Newspaper style inverted pyramid writing
Newspapers teach journalists to write using the inverted pyramid.
While it isn’t always the best approach, the inverted pyramid has worked for news writing since the days reporters telegraphed dispatches to editors. Today it works for online writing.
The structure echoes the classic essay structure you were taught — or should have been taught — at school.
The basic format:
- Introduction — say what the piece is about; answer questions like who, what, where and when. You can also explain why at this point, although that can wait until later.
- Then — expand, amplify;
- Keep doing this until you’ve told the whole story. Make the most important points first then add more and more detail in each additional paragraph.
Traditional newspaper editors cut a story from the bottom if it needs to fill a specific space on a printed page.
Inverted pyramid online
The inverted pyramid structure, with each paragraph being progressively less important, means editors can easily remove the least important information first.

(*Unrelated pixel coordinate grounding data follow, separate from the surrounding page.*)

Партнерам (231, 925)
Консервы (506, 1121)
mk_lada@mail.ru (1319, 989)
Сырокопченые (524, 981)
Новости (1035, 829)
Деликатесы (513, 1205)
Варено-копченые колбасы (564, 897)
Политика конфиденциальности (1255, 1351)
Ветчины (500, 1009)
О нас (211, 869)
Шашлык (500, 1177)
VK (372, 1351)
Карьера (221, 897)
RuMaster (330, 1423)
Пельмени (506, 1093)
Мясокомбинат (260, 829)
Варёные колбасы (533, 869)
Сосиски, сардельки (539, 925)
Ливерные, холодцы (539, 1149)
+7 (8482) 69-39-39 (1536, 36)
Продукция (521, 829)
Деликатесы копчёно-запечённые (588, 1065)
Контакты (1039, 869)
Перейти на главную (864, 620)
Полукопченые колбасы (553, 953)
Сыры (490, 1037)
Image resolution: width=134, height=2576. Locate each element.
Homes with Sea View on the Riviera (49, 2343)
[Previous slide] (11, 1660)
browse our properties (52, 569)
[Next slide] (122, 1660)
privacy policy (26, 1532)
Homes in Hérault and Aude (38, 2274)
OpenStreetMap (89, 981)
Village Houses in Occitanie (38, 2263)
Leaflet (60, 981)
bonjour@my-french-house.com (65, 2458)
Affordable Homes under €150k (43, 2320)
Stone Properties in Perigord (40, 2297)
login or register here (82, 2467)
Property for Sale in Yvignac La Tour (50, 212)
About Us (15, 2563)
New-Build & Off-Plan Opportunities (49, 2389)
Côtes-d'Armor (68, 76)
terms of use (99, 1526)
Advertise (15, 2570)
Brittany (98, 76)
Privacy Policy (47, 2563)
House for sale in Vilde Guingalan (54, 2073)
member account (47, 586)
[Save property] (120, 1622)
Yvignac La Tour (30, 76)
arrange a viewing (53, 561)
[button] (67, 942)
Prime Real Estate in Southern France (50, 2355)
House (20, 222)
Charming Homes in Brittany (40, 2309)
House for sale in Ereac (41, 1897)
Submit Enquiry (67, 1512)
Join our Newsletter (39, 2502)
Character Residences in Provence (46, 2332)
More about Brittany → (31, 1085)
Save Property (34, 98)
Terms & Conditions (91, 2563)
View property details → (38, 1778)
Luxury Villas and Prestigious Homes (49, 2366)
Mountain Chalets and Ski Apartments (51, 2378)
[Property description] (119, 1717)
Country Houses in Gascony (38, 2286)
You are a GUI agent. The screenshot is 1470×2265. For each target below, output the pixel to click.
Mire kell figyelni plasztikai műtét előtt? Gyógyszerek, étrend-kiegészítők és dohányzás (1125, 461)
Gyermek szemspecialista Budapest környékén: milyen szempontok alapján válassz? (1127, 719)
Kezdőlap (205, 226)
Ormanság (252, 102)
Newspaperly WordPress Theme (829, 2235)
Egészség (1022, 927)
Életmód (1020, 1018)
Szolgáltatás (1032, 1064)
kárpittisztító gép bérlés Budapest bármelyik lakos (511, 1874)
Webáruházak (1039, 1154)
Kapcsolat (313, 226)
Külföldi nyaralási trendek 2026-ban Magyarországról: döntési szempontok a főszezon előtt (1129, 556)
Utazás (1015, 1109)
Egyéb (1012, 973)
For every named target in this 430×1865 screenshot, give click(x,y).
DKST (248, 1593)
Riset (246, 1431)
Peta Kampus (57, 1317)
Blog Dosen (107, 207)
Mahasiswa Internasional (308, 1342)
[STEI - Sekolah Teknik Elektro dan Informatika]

A news story written using the inverted pyramid structure can be cut at the end of any paragraph, even the first paragraph, and still be a self-contained story.
Online this means search engines pay more attention to the most important words. This helps people find your writing faster. It means they can zero in on the story and information they are looking for. Those opening paragraphs also make neat summaries for listings and similar online uses.
If you write your copy tight enough, your opening sentence will show up as the text in a Google search. That will help draw in readers.
The most important information goes in the first paragraph and each extra paragraph carries progressively less weight. That’s where the inverted pyramid name comes from: the foundation sits at the top, the less important details are at the bottom.